Element lookup data:
· · · · · · ·

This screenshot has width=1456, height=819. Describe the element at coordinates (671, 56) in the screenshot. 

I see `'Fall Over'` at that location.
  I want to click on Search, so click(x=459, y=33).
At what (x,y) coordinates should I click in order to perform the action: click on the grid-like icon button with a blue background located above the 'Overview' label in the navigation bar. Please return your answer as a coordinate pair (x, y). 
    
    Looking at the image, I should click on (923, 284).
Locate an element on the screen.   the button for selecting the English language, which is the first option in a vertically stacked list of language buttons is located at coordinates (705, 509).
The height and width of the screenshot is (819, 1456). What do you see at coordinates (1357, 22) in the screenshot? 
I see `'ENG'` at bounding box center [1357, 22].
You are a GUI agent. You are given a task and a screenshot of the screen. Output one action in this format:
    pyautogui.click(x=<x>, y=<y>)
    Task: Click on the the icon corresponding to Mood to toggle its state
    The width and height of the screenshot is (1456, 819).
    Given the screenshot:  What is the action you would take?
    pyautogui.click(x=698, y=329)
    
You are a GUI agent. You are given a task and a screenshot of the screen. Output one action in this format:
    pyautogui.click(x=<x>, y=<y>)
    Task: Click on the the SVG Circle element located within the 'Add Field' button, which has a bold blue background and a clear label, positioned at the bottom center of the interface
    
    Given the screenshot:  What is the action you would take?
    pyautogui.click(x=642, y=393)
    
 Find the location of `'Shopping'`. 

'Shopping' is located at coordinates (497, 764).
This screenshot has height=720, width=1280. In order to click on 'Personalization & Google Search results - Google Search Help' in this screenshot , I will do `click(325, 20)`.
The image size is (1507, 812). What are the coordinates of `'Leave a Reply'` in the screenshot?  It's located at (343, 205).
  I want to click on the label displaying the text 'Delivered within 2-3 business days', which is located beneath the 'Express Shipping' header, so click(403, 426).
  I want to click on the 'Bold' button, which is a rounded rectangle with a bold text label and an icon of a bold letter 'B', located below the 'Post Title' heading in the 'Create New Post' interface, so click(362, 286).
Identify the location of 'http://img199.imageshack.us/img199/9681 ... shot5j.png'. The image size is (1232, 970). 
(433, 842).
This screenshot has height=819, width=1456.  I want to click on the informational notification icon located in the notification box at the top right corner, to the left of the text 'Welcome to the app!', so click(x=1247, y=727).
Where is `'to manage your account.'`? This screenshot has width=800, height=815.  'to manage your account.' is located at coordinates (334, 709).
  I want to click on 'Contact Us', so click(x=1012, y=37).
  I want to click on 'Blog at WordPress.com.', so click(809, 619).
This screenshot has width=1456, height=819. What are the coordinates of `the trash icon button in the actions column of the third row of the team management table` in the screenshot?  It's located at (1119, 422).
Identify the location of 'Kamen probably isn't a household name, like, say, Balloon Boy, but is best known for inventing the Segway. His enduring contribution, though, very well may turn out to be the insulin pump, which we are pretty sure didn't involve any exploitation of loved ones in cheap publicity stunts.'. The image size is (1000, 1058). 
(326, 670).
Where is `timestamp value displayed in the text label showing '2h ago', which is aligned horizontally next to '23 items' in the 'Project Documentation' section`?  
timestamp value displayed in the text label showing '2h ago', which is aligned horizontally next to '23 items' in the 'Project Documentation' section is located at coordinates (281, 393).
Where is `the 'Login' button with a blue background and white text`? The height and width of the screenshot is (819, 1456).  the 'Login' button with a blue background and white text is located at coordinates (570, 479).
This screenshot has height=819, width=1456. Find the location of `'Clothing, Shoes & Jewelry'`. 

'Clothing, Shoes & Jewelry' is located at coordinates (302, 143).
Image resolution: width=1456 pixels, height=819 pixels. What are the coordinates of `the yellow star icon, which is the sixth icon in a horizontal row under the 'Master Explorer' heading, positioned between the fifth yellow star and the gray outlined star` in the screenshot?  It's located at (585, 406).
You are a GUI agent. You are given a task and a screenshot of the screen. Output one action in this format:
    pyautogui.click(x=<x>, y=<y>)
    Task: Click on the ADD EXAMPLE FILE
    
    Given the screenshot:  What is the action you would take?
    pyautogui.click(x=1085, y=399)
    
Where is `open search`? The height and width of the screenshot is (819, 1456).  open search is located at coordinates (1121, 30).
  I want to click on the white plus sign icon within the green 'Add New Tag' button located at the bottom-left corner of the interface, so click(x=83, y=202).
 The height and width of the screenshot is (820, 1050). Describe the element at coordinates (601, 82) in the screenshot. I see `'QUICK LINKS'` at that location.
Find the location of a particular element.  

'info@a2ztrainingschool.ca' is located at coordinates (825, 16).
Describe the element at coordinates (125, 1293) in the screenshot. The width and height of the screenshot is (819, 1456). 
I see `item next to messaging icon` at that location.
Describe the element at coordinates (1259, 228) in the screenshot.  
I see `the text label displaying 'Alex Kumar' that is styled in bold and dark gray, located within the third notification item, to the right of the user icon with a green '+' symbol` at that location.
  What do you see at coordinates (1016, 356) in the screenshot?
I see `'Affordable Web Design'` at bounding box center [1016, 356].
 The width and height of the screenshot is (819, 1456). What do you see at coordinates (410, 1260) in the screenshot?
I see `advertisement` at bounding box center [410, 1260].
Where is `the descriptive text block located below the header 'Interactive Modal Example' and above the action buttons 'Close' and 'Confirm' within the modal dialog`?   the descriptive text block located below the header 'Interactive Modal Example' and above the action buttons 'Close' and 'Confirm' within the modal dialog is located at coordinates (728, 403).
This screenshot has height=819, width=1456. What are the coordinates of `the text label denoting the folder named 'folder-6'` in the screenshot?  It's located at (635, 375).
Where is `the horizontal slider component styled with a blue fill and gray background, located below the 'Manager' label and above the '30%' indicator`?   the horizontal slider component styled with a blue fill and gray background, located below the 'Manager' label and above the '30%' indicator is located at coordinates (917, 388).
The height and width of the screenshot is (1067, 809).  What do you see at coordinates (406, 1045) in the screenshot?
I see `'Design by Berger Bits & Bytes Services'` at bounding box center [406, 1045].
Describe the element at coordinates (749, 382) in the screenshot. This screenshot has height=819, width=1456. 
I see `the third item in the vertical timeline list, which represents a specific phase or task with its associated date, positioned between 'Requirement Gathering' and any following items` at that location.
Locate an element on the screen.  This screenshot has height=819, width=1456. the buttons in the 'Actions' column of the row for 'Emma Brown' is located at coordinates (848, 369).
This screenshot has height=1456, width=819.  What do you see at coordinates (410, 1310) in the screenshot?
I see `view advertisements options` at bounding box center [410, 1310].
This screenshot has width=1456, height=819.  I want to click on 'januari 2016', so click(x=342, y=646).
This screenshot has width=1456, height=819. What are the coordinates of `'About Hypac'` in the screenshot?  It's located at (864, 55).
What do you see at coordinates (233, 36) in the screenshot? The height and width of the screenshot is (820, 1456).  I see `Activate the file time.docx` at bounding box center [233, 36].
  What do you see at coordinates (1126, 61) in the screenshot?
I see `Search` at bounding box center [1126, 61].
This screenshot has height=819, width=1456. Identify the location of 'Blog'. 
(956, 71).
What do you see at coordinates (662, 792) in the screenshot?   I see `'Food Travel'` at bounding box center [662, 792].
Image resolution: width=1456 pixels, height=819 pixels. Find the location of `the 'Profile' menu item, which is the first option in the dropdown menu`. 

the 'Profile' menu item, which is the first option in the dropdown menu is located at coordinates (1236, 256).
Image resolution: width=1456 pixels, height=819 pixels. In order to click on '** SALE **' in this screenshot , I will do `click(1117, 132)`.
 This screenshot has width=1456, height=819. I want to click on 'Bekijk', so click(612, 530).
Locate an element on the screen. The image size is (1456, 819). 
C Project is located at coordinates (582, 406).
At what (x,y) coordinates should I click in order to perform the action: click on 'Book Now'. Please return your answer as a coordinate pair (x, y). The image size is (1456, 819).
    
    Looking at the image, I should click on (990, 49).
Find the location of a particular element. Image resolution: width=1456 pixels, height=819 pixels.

· · · · · · ·

WRITTEN PROBLEM: Copy out the lines of the data from the very beginning through the line containing "I want to click on Search, so", including both of those ends.

WRITTEN REPLY:
This screenshot has width=1456, height=819. Describe the element at coordinates (671, 56) in the screenshot. 

I see `'Fall Over'` at that location.
  I want to click on Search, so click(x=459, y=33).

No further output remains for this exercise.